Çığ: Birileri taktı ona, ben kraliçe falan değilim. Benim yükseklerde gözüm yok, hiç olmadı da.

Soru: Mustafa Kemal Atatürk’ün sizin için en değerli tarafı nedir?

Çığ: Atatürk, “Benim hoş halkıma Türk olduklarını öğretmem ve Türklüğün ne derece yüksek olduğunu göstermem lazım.” diyordu. Bunun için ne yapılacak? Atatürk, Ankara Üniversitesi Lisan ve Tarih-Coğrafya Fakültesini açıyor. Bu fakülte Türk lisanı, tarihi, kültürü nereye kadar gidiyor diye araştıracak, öğrenecek uzmanlar yetiştirmek içindi. Fakültenin bütün gayesi buydu. daha sonradan siyasal bilgiler falan diyen oldu lakin o denli değil. Bunu başlara sokmak istiyorum, Lisan ve Tarih-Coğrafya Fakültesi yalnız Türk lisanı, tarihi, külçeşidini öğretmek için bir takım, insan yetiştirmek içindi. Bu çocuklar Türklerin kim olduğunu nereden öğreneceklerdi? Türklerin münasebeti olan bütün milletleri kaynaklarından öğreneceklerdi. En epey Çinlilerle birlikte olmuşlar, bir hükümet kurmuşlar. Hindistan’da birlikte olmuşlar bir hükümet kurmuşlar. Türklerin, Ruslarla, Araplarla, Yunanlılarla, Macarlarla bütün bu milletlerle münasebeti olmuş. Bütün bu kaynaklar fakülteye konuldu. bu biçimdece Atatürk kültüre fazlaca kıymetli katkı sunmuş oldu.

Soru: İstanbul’daki konutunuzu bırakıp Mersin’de yaşamaya karar verdiniz. sonucunızdan şad musunuz?

Çığ: Mersin fazlaca hoşuma gitti, havası, pozisyonu hoş. Bir apartmanda yaşayacak olsak gelmezdim. Yazlığa tatil için gelmiştik. Birkaç ay daha sonra kızıma “Ben buradan gitmeyeceğim.” dedim. O da “Anne ben de gitmeyeceğim.” dedi. bu biçimdelikle yıllardır burada yaşıyoruz. sonucumdan hayli mutluyum. Gelenim gidenim oluyor, üniversite öğrencileri geliyor. İnternetten konuşmalar yapıyoruz, boş durmuyoruz.

Soru: Kitaplarla büyüyen, biroldukça yazılı yapıta imza atan biri olarak teknolojiye nasıl ahenk sağladınız?

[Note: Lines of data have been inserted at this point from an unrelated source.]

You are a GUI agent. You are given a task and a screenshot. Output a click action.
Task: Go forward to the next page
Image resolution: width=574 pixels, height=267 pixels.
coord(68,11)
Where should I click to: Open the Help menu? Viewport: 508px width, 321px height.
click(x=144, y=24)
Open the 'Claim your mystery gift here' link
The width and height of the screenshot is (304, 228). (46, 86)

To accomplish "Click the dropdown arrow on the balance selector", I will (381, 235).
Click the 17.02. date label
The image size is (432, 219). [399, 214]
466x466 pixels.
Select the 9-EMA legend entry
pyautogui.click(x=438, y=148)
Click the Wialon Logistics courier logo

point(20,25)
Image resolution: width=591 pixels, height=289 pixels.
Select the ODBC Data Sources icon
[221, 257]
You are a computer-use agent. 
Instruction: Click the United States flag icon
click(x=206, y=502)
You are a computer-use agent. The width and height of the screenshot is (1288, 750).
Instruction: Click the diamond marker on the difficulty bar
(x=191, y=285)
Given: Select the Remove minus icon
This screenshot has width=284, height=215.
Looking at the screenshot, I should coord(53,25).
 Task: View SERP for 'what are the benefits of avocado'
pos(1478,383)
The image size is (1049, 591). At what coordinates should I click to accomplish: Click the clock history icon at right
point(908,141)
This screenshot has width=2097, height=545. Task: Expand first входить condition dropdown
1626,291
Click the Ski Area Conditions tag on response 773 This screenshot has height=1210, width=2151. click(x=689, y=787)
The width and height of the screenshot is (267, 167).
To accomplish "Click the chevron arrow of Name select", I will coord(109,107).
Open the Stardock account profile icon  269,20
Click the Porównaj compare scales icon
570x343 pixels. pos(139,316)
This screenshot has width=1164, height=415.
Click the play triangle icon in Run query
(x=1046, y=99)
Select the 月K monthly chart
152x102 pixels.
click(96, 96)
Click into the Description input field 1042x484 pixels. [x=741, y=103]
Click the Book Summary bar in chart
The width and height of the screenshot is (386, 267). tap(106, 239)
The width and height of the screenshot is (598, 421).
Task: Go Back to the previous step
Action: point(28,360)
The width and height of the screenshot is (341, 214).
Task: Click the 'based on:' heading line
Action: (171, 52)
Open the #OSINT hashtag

Çığ: Ben başından itibaren teknolojiye alışkın bir beşerim. Ben 20 yaşında öğretmenlik yaparken çocuklara kerrat cetveli öğretmek için elektrikli bir tablo yaptım. Yanlışsız bastıkları vakit lamba yanıyordu. 20 yaşımdayken yapmıştım bunu. Çocuklara telgrafı anlatmak için de sınıfta telgraf aleti yaptım. Bunu öğretmenlerde hiç görmedim. yıllar evvelden bunları yaptım. Ben teknolojiye aşinayım. Kerrat cetvelini anlattığım bir arkadaşım “Sen bilgisayarın alasını yapmışsın.” demişti, yanlışsız. Bunlar 1933-1934 senelerındaydı. Bilgisayar çıkar çıkmaz bilgisayarlı daktilo aldım, bilgisayar da aldık. daha sonrasında bütün kitaplarımı bilgisayarla yazdım.